_Trecho fornecido_
+ + + + +

REFLEXÕES
SOBRE O MÉTODO DE PESQUISA GEOLINGÜÍSTICO
NA ANÁLISE SEMÂNTICO-LEXICAL
EM ATLAS LINGÜÍSTICOS

Adriana Cristina Cristianini (USP e UNIBAN)

 

Introdução

A Geolingüística ou Geografia Lingüística, segundo Dubois (1978: 307), “é o estudo das variações na utilização da língua por indivíduos ou grupos sociais de origens geográficas diferentes”.

Podemos também ver a Geolingüística como um estudo cartográfico dos dialetos, como nos mostra Iordan (1962: 273) ao afirmar que “A geografia lingüística significa a representação cartográfica do material lingüístico com o objectivo de determinar a repetição topográfica dos fenômenos”.

Devemos considerar que a Geolingüística é um método, e não uma ciência, pois se trata de um processo da Dialetologia para estudar a linguagem humana. Na realidade, a Dialetologia, investigação científica dos dialetos, já existia antes do surgimento da Geolingüística, embora se utilizassem outros meios.

A Geolingüística consiste na aplicação de um questionário a um conjunto de sujeitos com determinadas características, numa rede de pontos, para que os resultados sejam apresentados em tabelas e, finalmente, em cartas.

+ + + + +

_Instruções das tarefas_
#1 Transcreva do texto sobre o método geolingüístico tudo o que vai de "Podemos também ver" até "utilizassem outros meios.".
#2 Segundo o texto sobre o método geolingüístico, por que a Geolingüística deve ser considerada um método, e não uma ciência?
#3 Dê continuidade ao texto sobre o método geolingüístico a partir da última frase apresentada.

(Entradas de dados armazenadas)
+ + + + +

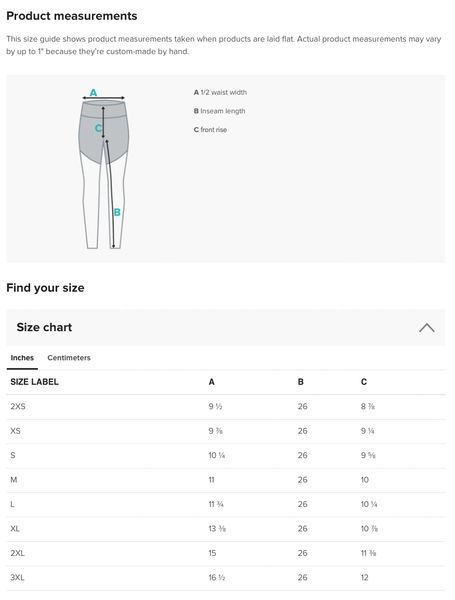
Task: Select the M size row label
Action: point(14,480)
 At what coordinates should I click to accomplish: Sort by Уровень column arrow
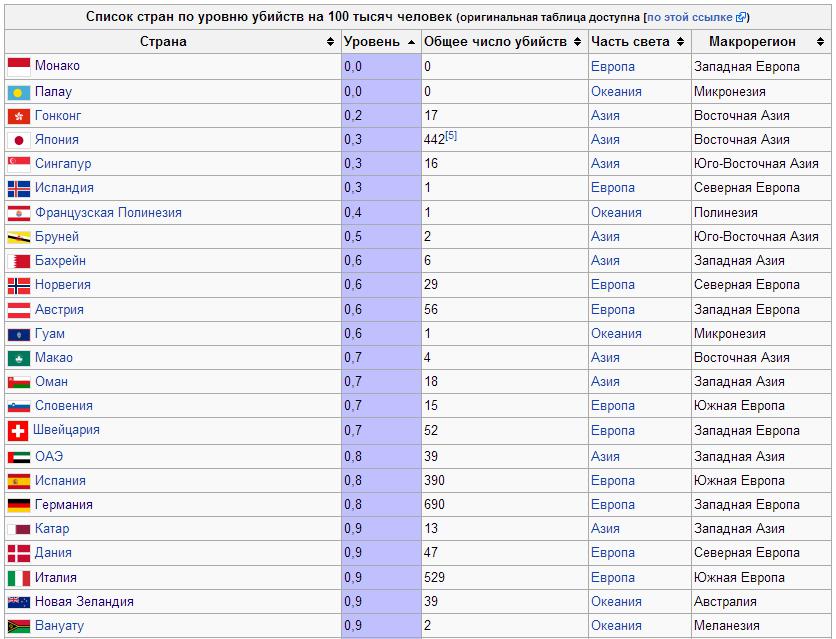(x=411, y=42)
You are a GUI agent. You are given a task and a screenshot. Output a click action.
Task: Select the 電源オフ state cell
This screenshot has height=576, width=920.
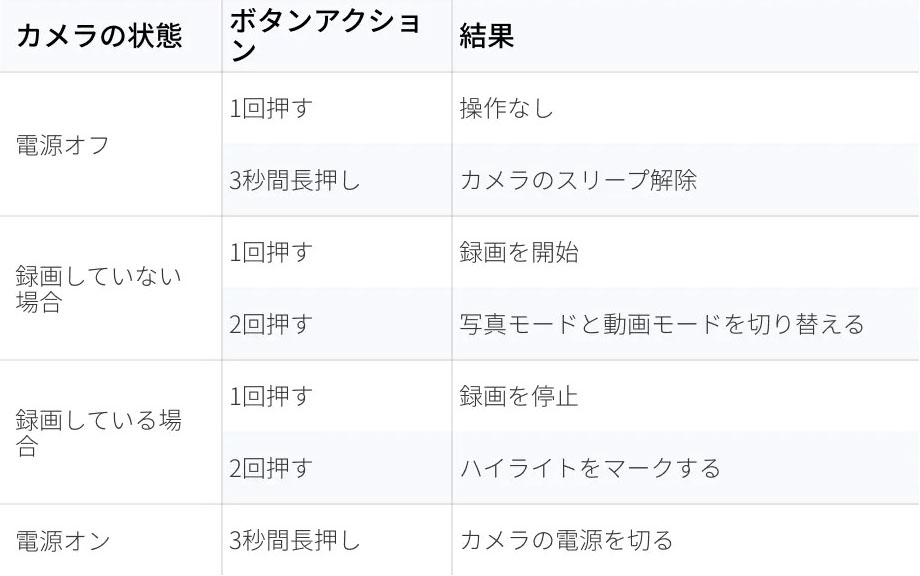[x=63, y=145]
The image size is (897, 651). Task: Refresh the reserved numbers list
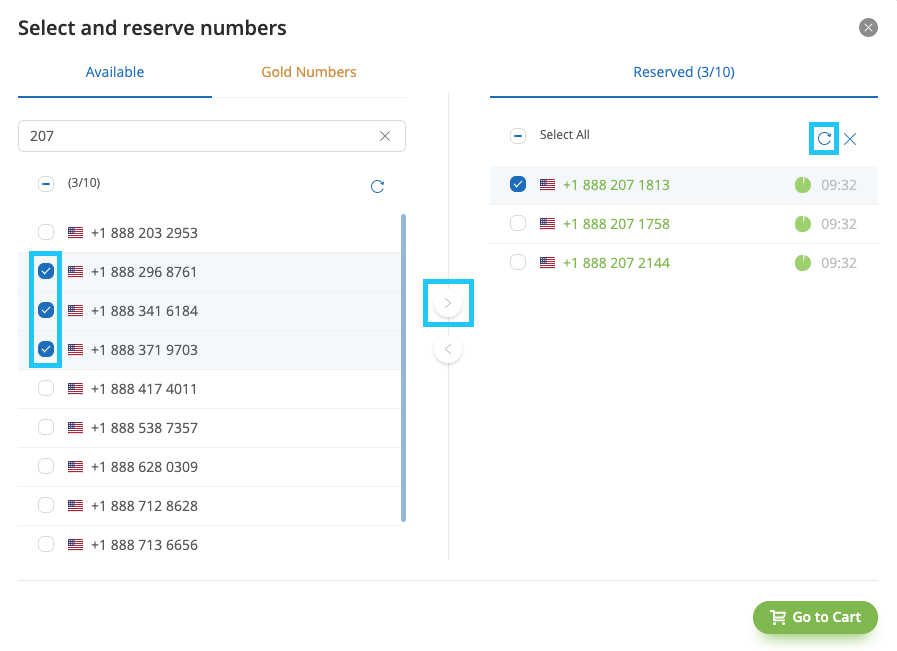(824, 138)
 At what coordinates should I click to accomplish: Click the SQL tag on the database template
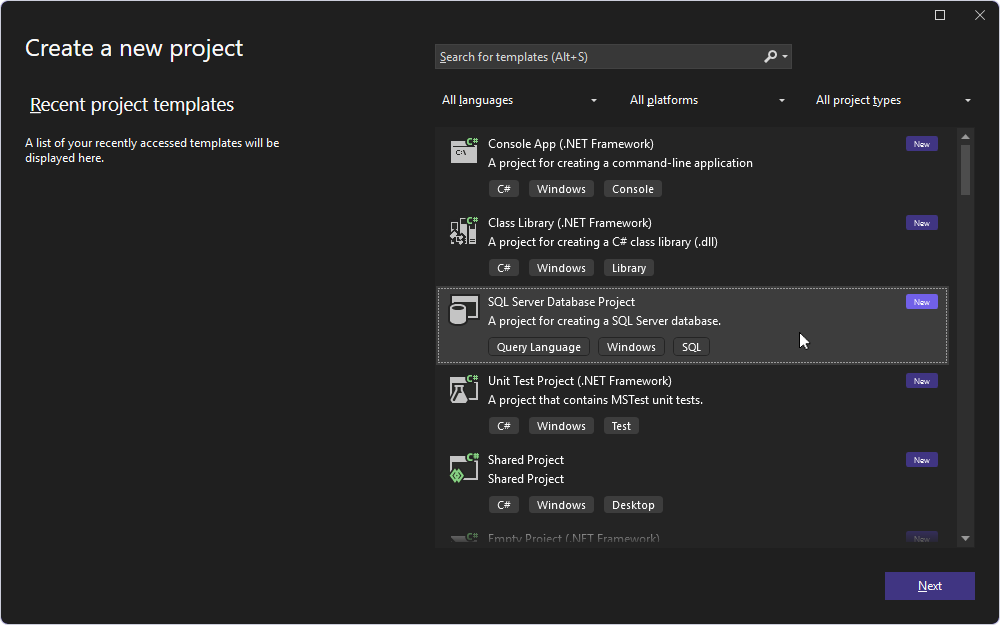tap(691, 346)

+ + + + +

_Respostas por item_
#1
Podemos também ver a Geolingüística como um estudo cartográfico dos dialetos, como nos mostra Iordan (1962: 273) ao afirmar que “A geografia lingüística significa a representação cartográfica do material lingüístico com o objectivo de determinar a repetição topográfica dos fenômenos”.

Devemos considerar que a Geolingüística é um método, e não uma ciência, pois se trata de um processo da Dialetologia para estudar a linguagem humana. Na realidade, a Dialetologia, investigação científica dos dialetos, já existia antes do surgimento da Geolingüística, embora se utilizassem outros meios.

#2 Porque se trata de um processo da Dialetologia para estudar a linguagem humana.

#3
Dessa forma, é possível visualizar as relações entre o ambiente geográfico e a difusão e distribuição espacial dos fenômenos lingüísticos, verificando-se a norma diatópica da localidade. É o registro do material coletado em cartas lingüísticas que, compiladas, constituem os atlas lingüísticos.

A idéia de se apresentarem os resultados em forma de atlas surgiu quase espontaneamente, por facilitar com uma vista de olhos as particularidades de um dialeto. Se comparado com o estudo dos glossários, foi um passo à frente nos estudos dialetais, pois por meio de uma carta lingüística podemos visualizar, de maneira sinóptica, as variedades lingüísticas de determinado lexema em uma dada área geográfica.

Considerando que a idéia de Norma está definitivamente caracterizada pela presença da alta freqüência e pela distribuição regular das variações em uma comunidade lingüística, e que cabe à Geolingüística a descrição das variações diatópicas, poderemos especificar, por meio das respostas obtidas de entrevistas aplicadas a sujeitos de um certo grupo numa dada localização, a Norma característica do local, além de precisar a repetição topográfica dos fenômenos observados em cartas.

 

Questionários lingüísticos e seus atlas

A aplicação do questionário lingüístico costuma ser direcionado à investigação da variação diatópica sob algumas perspectivas da norma lingüística, tais como, aspecto fonético-fonológico, aspecto semântico-lexical, aspecto morfossintático.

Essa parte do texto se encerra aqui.